═══ Passage

This past Tuesday, Senate Majority Leader Harry Reid filed cloture on the nomination of David Hamilton to the 7th Circuit Court of Appeals. A vote is currently scheduled for next week. Also, Reid began the Rule 14 process on the House health care bill, which allows it to be brought to the Senate calendar, although it does not mean the Senate will take up the bill yet. A bill Reid has put together is still being scored by CBO.

Politico reports today, “Under pressure from a double-digit unemployment rate, President Barack Obama announced Thursday that he will hold a jobs summit at the White House in December.” The announcement comes less than a week after the unemployment rate hit 10.2%. The timing recalls other press events held by the White House in the face of unpleasant news. For instance, a week after signing the $787 billion stimulus bill, Obama decided to host a “fiscal responsibility summit.”

Of course, this is all while the administration continues to come under fire for the problems with its first attempt to address unemployment. The Boston Globe reported yesterday, “While Massachusetts recipients of federal stimulus money collectively report 12,374 jobs saved or created, a Globe review shows that number is wildly exaggerated. Organizations that received stimulus money miscounted jobs, filed erroneous figures, or claimed jobs for work that has not yet started.” Sounds like many of the people counting these days are prevaricators. This comes on the heels of a story from The Denver Post on Tuesday which reported that numbers in Colorado were “inflated by at least 1,000 jobs” and similar stories across the country.

The editors at the San Diego Union-Tribune are not amused and wrote in a scathing editorial yesterday: “The errors were not of a minor or technical nature. They were egregious. . . . It’s not government as usual. Instead, it appears to reflect a decision to distort government data collection to support explicitly political agendas. With U.S. unemployment now topping 10 percent, the Obama administration is struggling more than ever to fashion credible counterarguments to the assertion made by this editorial page and many pundits and economists that the massive stimulus measure was a poorly thought-out pork fest that wouldn’t work. What’s the easiest way to defend the stimulus? Make up claims about its glorious results.”

══════
═══ Given entries

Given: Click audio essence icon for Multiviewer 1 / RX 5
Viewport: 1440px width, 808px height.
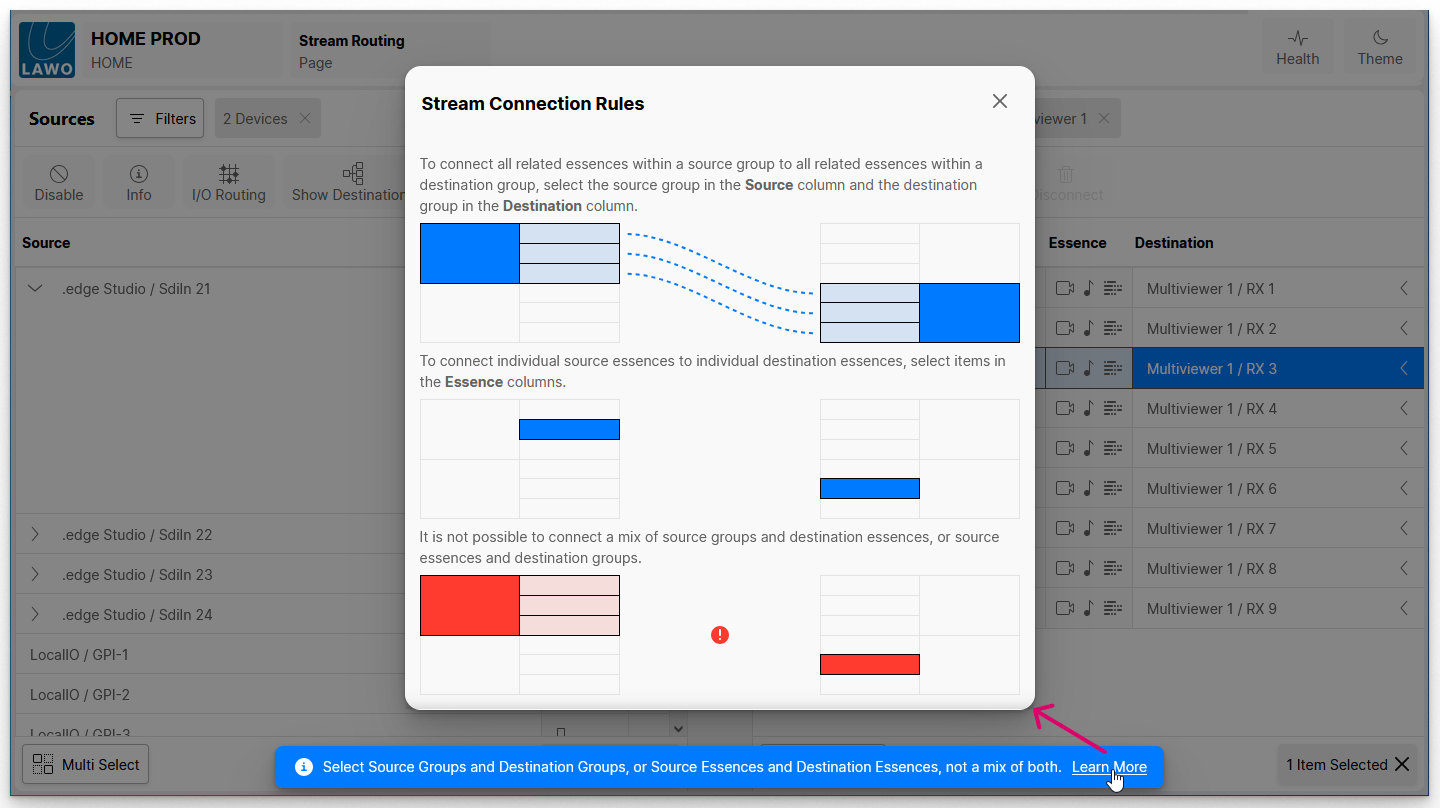Looking at the screenshot, I should click(x=1089, y=449).
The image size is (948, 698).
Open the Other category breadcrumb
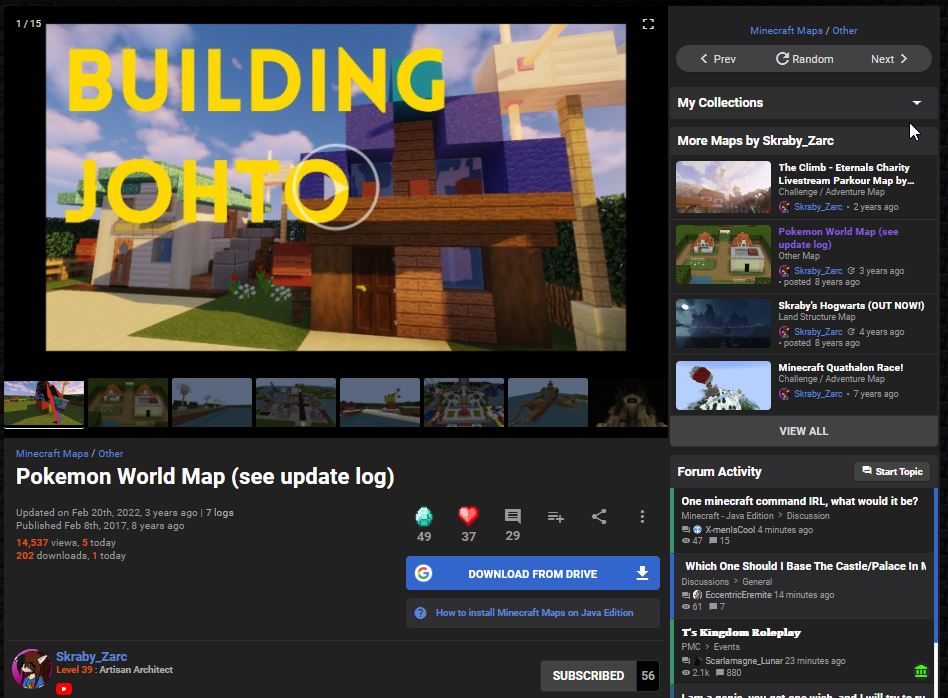coord(111,453)
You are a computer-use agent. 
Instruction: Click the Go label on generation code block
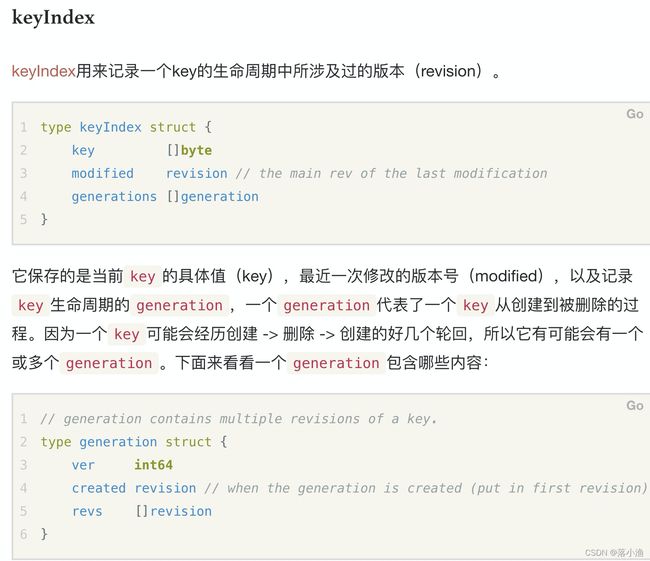pos(635,406)
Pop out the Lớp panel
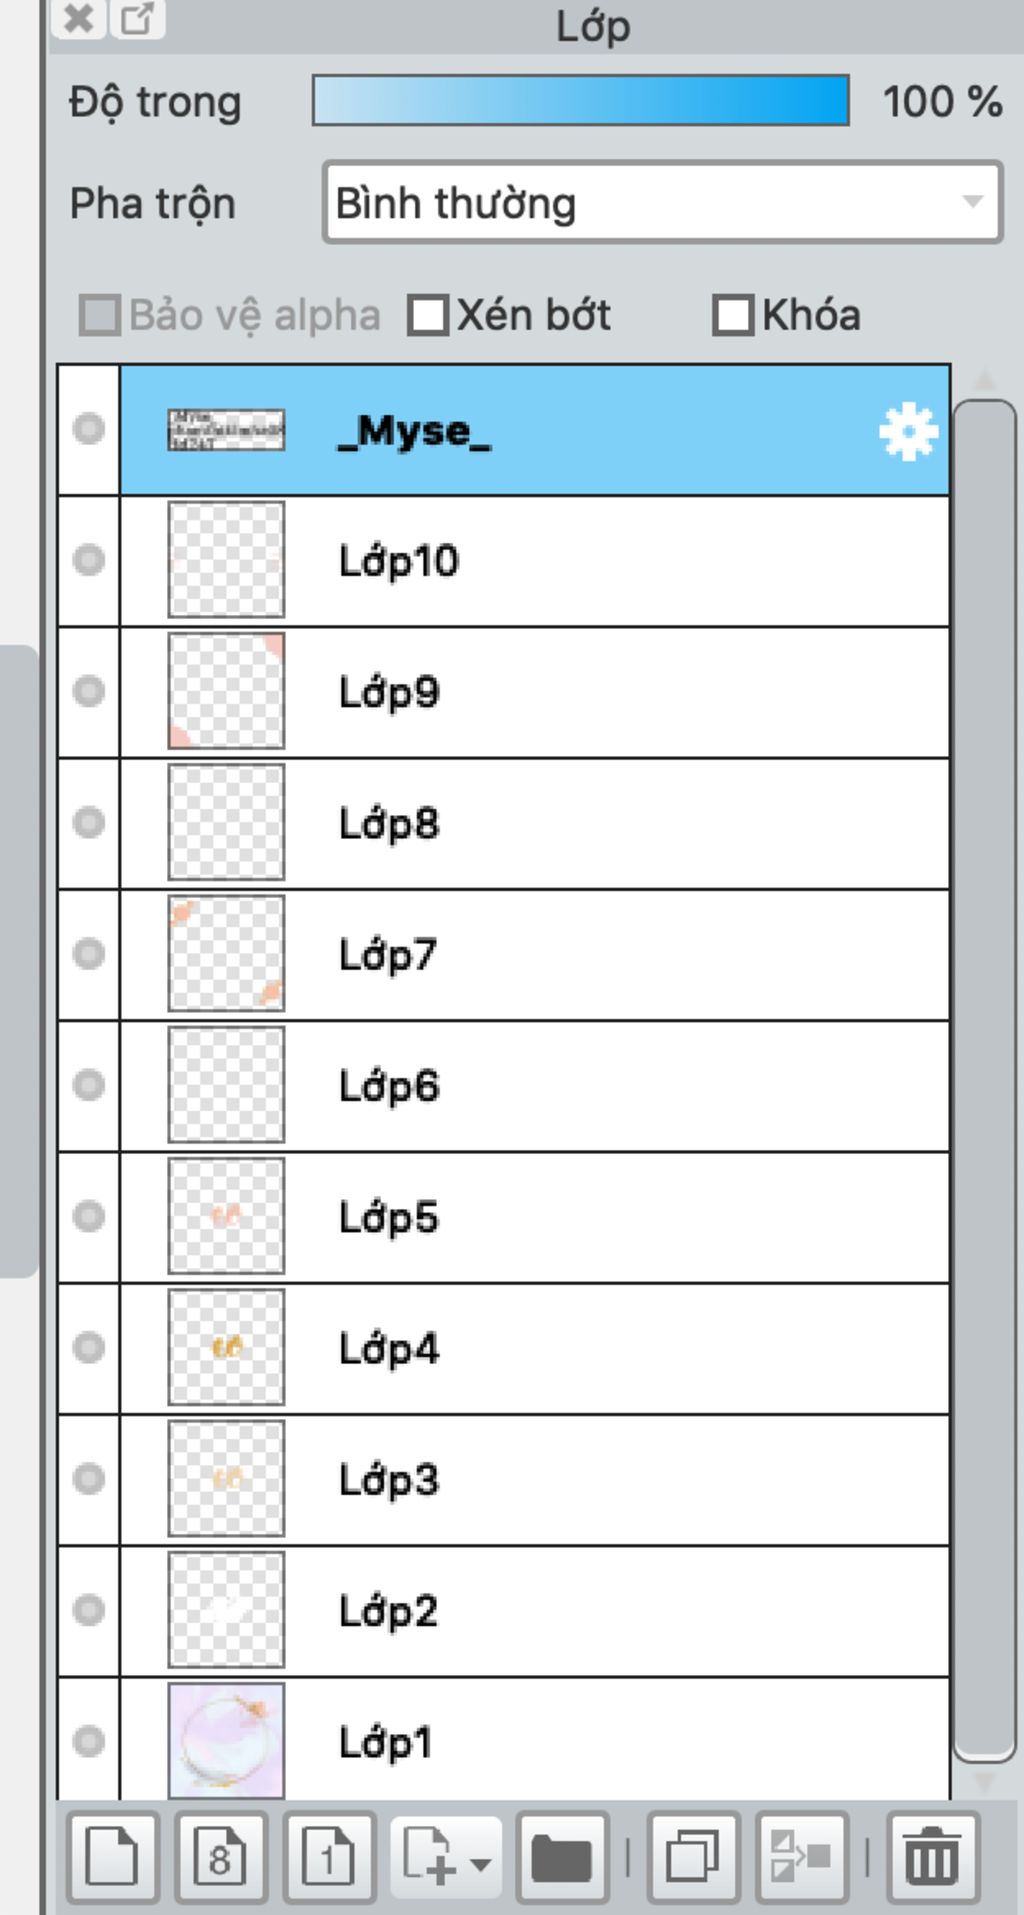Image resolution: width=1024 pixels, height=1915 pixels. (x=137, y=18)
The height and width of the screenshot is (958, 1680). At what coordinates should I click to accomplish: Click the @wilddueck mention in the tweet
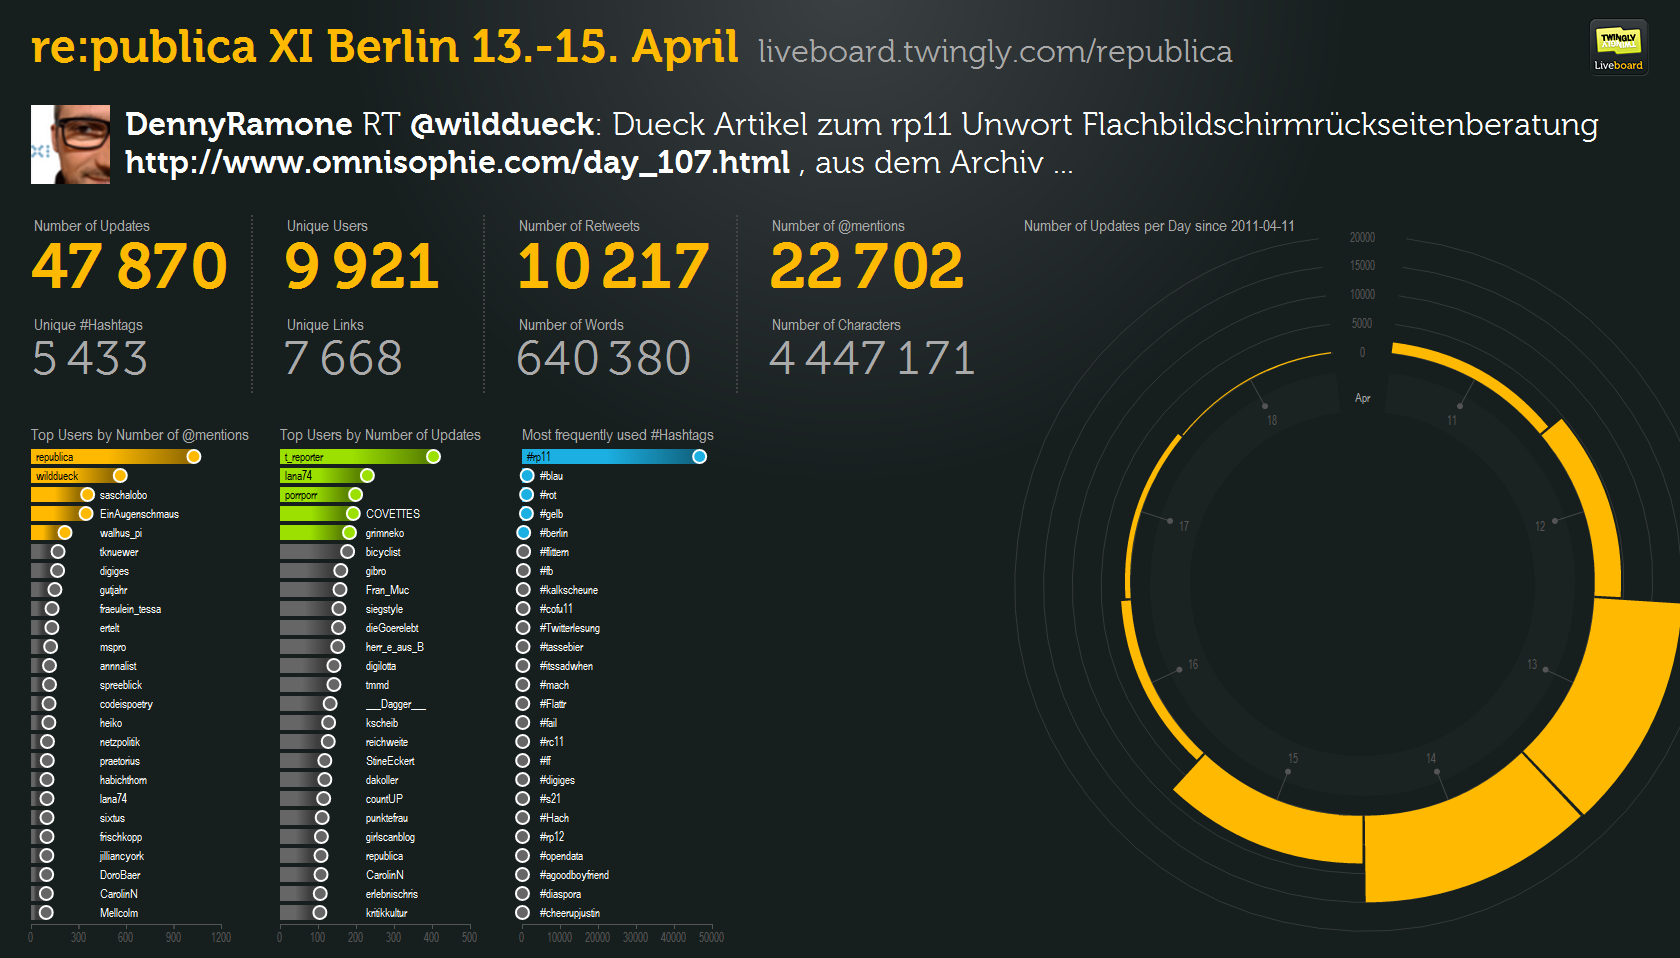(x=502, y=124)
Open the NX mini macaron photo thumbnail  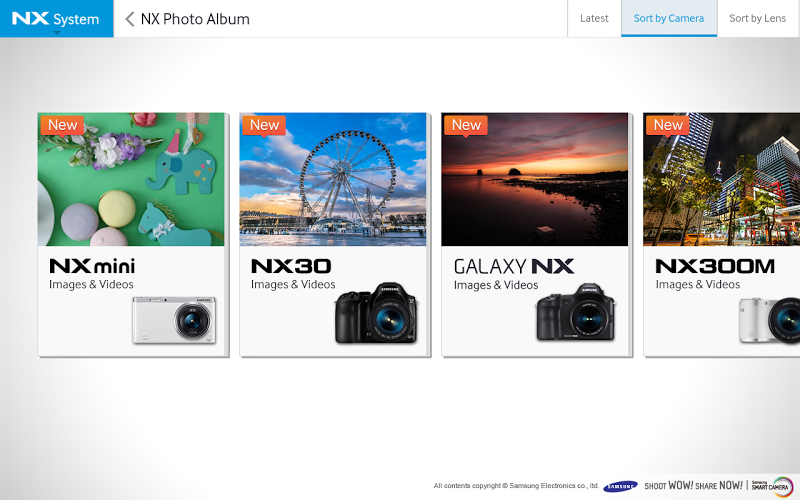point(131,179)
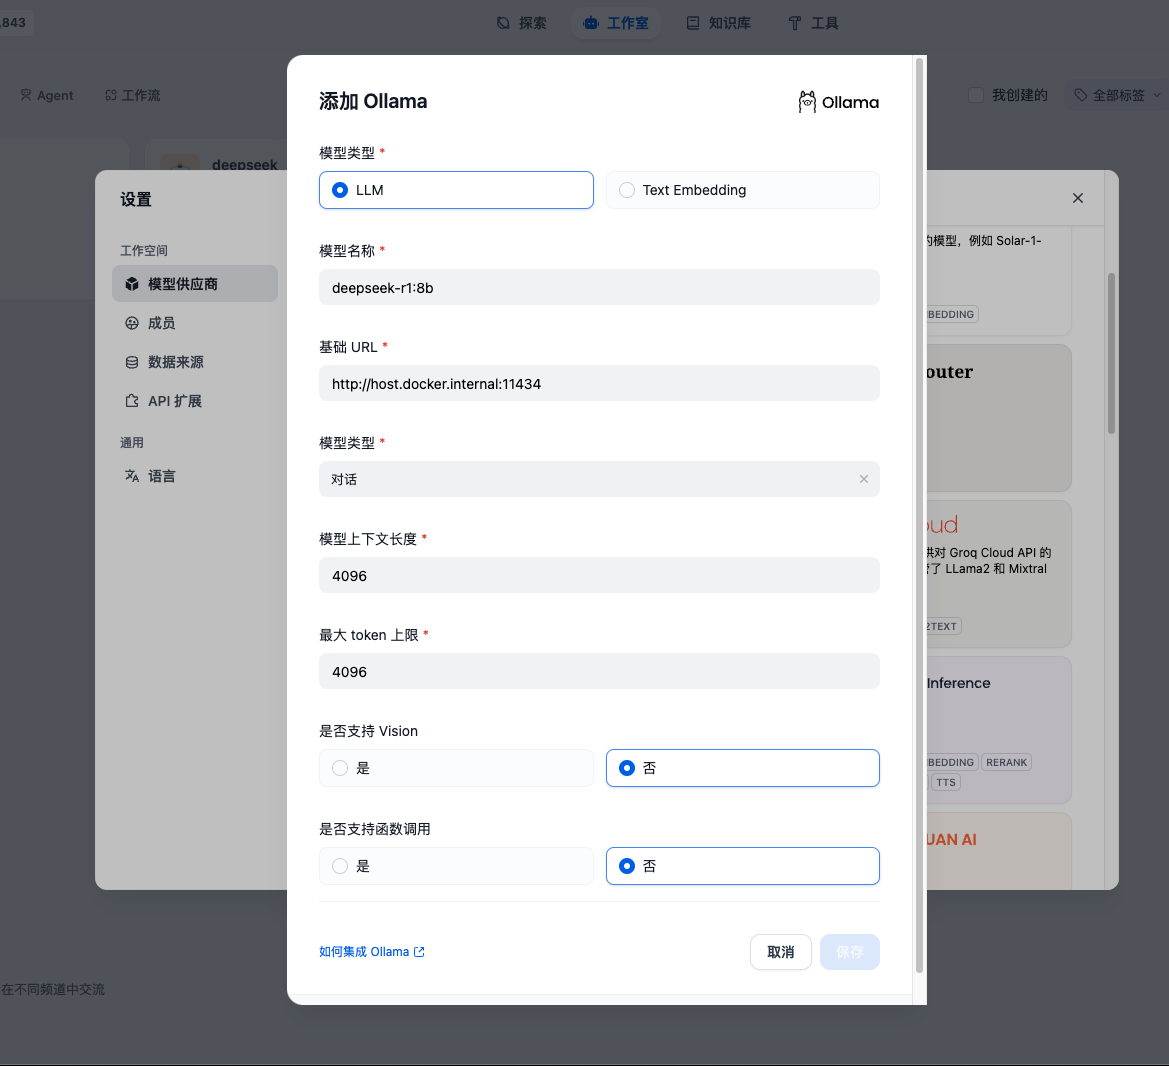Click the model provider cube icon in sidebar
Image resolution: width=1169 pixels, height=1066 pixels.
[132, 284]

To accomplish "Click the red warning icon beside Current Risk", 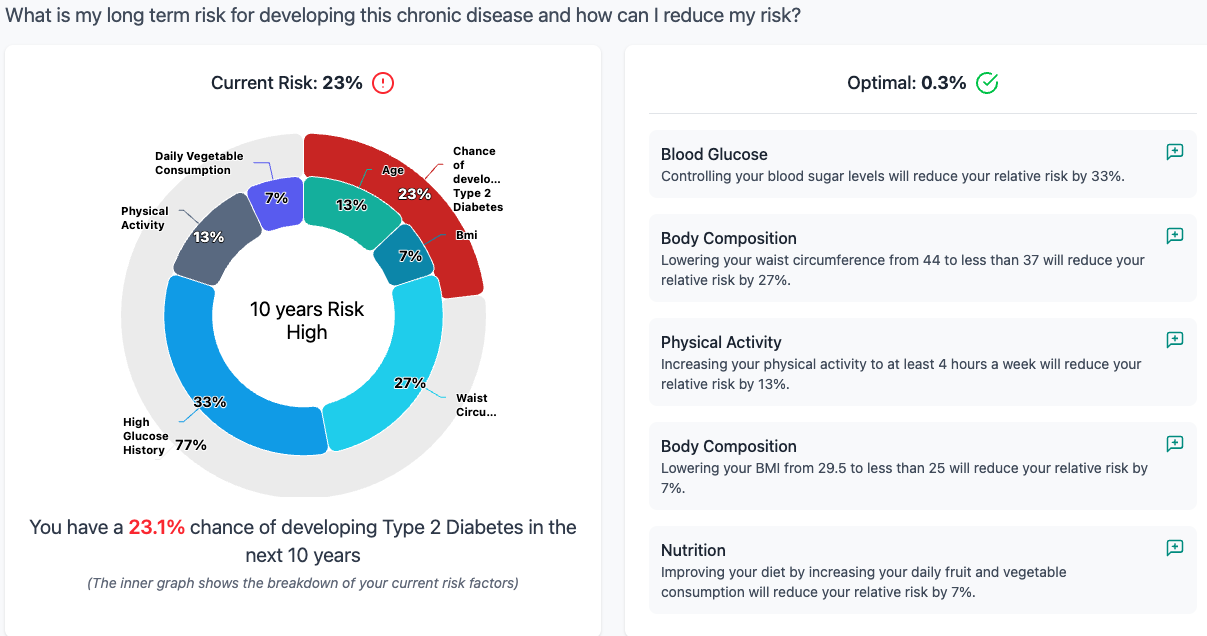I will pyautogui.click(x=383, y=84).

══════

◆ Problems to solve:
• A. In the passage, how many jobs saved or created did Massachusetts recipients of federal stimulus money collectively report?
• B. Transcribe the stretch of the passage from "This past Tuesday, Senate" through "scored by CBO.".
These rows have no connection to the passage.

◆ Outputs by task:
• A. 12,374 jobs.

• B.
This past Tuesday, Senate Majority Leader Harry Reid filed cloture on the nomination of David Hamilton to the 7th Circuit Court of Appeals. A vote is currently scheduled for next week. Also, Reid began the Rule 14 process on the House health care bill, which allows it to be brought to the Senate calendar, although it does not mean the Senate will take up the bill yet. A bill Reid has put together is still being scored by CBO.